# Bees and wasps



## orionmystery (Dec 19, 2011)

subfamily Larrinae?











A wasp with cricket prey. Possibly a species of Liris or Tachysphex (Crabronidae: Larrinae).





paper wasp guarding her nest





A Scoliid wasp?





a resting bee on a rainy day


----------



## Aloicious (Dec 19, 2011)

excellent! do you mind if I ask what settings you use for these kinds of shots? I need to work on improving the DOF control in my macro shots.


----------



## orionmystery (Dec 19, 2011)

Aloicious said:


> excellent! do you mind if I ask what settings you use for these kinds of shots? I need to work on improving the DOF control in my macro shots.



Thanks. Mostly between F11 to F13. I don't hide my exif.
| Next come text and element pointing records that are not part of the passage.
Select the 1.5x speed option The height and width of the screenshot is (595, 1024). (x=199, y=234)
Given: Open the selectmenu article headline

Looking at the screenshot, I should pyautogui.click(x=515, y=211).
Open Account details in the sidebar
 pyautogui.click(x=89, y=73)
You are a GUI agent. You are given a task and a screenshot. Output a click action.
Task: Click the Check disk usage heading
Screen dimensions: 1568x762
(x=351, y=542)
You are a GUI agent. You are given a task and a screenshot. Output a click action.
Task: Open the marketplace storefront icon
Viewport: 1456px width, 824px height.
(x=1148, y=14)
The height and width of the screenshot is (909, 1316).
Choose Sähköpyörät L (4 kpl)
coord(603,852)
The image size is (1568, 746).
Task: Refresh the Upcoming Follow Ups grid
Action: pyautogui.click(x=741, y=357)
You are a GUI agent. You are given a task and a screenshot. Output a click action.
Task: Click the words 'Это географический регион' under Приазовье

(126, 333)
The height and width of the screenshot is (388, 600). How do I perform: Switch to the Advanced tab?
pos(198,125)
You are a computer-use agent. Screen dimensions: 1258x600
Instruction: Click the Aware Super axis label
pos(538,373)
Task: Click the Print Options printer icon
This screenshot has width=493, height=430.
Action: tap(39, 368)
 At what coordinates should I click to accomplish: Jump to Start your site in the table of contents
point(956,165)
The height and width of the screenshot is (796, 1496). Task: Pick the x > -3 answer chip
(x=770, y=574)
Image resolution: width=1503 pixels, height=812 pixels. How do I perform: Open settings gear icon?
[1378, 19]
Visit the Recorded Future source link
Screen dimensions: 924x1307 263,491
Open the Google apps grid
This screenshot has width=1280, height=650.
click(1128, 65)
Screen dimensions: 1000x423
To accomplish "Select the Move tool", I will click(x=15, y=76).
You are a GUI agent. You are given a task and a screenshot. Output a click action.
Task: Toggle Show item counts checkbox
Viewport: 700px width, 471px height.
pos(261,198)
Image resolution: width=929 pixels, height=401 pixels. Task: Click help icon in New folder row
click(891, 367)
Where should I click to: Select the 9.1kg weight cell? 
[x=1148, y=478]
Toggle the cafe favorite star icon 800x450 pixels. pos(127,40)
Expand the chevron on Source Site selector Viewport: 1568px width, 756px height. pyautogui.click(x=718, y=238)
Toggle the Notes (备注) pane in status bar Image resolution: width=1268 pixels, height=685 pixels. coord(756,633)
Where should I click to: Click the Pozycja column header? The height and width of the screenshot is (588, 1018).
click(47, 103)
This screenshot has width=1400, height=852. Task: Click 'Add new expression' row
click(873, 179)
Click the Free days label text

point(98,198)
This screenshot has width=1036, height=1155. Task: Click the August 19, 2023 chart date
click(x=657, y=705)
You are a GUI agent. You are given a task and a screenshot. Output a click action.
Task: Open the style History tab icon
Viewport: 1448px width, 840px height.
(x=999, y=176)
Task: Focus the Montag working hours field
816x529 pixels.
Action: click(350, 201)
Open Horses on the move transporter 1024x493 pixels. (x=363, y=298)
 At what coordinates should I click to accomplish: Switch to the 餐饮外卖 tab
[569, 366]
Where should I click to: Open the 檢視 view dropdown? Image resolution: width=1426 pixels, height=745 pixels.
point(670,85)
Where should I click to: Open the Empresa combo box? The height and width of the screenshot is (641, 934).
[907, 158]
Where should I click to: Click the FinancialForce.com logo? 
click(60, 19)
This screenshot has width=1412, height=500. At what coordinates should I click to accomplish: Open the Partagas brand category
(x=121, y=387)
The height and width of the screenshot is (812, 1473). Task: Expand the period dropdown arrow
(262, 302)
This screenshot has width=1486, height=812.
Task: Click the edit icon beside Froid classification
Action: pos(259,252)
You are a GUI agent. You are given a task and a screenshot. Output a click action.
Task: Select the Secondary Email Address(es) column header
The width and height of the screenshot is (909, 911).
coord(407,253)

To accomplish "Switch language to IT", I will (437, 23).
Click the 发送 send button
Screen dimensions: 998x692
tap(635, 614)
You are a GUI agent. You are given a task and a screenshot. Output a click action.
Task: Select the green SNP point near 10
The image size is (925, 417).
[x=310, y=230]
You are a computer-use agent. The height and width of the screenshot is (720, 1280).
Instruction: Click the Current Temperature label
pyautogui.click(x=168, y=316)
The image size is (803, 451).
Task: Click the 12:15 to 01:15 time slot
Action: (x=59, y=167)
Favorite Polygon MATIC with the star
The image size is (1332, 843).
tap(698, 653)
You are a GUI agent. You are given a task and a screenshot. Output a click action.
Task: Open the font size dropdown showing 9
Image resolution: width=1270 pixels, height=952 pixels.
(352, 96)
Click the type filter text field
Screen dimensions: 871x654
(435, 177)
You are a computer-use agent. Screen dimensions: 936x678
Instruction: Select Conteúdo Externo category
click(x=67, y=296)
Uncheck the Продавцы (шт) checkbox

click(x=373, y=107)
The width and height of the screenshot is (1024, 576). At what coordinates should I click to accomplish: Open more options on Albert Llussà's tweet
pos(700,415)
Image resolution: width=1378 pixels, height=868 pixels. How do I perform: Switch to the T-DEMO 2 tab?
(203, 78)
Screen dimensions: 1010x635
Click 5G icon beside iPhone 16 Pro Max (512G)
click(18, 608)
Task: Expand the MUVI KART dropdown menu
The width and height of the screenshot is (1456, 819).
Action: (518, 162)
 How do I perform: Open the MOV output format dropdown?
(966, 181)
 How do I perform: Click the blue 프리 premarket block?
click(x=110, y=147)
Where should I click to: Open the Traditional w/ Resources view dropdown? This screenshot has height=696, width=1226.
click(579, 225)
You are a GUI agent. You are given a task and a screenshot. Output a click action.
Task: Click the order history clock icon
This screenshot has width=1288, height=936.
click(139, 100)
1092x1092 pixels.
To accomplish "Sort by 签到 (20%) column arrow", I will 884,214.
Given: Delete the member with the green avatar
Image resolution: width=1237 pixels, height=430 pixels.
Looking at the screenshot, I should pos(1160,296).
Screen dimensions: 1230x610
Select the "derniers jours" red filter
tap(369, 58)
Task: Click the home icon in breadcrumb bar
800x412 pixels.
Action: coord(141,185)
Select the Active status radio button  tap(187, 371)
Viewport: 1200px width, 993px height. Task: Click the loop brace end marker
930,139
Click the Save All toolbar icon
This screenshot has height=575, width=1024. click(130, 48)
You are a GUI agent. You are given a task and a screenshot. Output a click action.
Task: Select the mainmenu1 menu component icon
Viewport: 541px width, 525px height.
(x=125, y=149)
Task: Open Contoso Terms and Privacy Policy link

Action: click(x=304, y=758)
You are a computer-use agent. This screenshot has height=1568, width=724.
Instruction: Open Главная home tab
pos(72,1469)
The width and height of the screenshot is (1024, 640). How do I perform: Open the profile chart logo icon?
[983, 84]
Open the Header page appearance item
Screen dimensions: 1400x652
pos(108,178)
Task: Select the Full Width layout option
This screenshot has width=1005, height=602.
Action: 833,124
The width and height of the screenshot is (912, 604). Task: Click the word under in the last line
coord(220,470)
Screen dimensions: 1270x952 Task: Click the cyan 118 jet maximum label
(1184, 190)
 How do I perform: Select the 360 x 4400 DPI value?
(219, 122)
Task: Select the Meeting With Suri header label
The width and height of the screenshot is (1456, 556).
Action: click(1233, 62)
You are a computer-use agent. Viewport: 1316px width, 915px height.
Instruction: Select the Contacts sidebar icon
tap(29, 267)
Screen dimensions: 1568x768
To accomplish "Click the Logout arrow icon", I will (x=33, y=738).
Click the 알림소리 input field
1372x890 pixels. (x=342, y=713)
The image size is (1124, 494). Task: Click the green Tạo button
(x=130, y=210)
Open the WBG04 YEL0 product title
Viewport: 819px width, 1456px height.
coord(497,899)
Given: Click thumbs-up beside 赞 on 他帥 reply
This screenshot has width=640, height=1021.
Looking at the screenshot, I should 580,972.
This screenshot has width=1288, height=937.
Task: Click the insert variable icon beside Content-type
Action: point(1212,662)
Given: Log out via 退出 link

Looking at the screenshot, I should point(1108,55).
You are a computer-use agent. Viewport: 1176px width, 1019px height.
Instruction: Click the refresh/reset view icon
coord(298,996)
You can view the full exif with any exif viewer. More info here, slightly outdated but still good for reference: EXIF Viewer - why you need to view it! | Up Close with Nature


----------



## Aloicious (Dec 19, 2011)

Thanks, yeah I usually cruize the forum at work so I can't get access to the exif data while I'm here, I'll have to take a look at the specs at home. I've got to practice more with the bugs but they're mostly dormant during the winter over here right now.


----------



## cgipson1 (Dec 19, 2011)

Beautiful! Do you shoot mostly early morning, when these little buggers are more relaxed?


----------



## orionmystery (Dec 19, 2011)

Aloicious said:


> Thanks, yeah I usually cruize the forum at work so I can't get access to the exif data while I'm here, I'll have to take a look at the specs at home. I've got to practice more with the bugs but they're mostly dormant during the winter over here right now.



I use Opera browser. Built-in exif viewer and mail client 



cgipson1 said:


> Beautiful! Do you shoot mostly early morning, when these little buggers are more relaxed?



Thanks Charlie. I rarely shoot too early in the morning. Not a morning person . Normally shoot after a late breakfast or early lunch...maybe 11 to 4pm


----------



## tpe (Dec 19, 2011)

Fantastic as usual, and really good to get some action/behaviour shots, esp nr 3.

Tim


----------



## orionmystery (Dec 20, 2011)

tpe said:


> Fantastic as usual, and really good to get some action/behaviour shots, esp nr 3.
> 
> Tim



Thanks Tim.


----------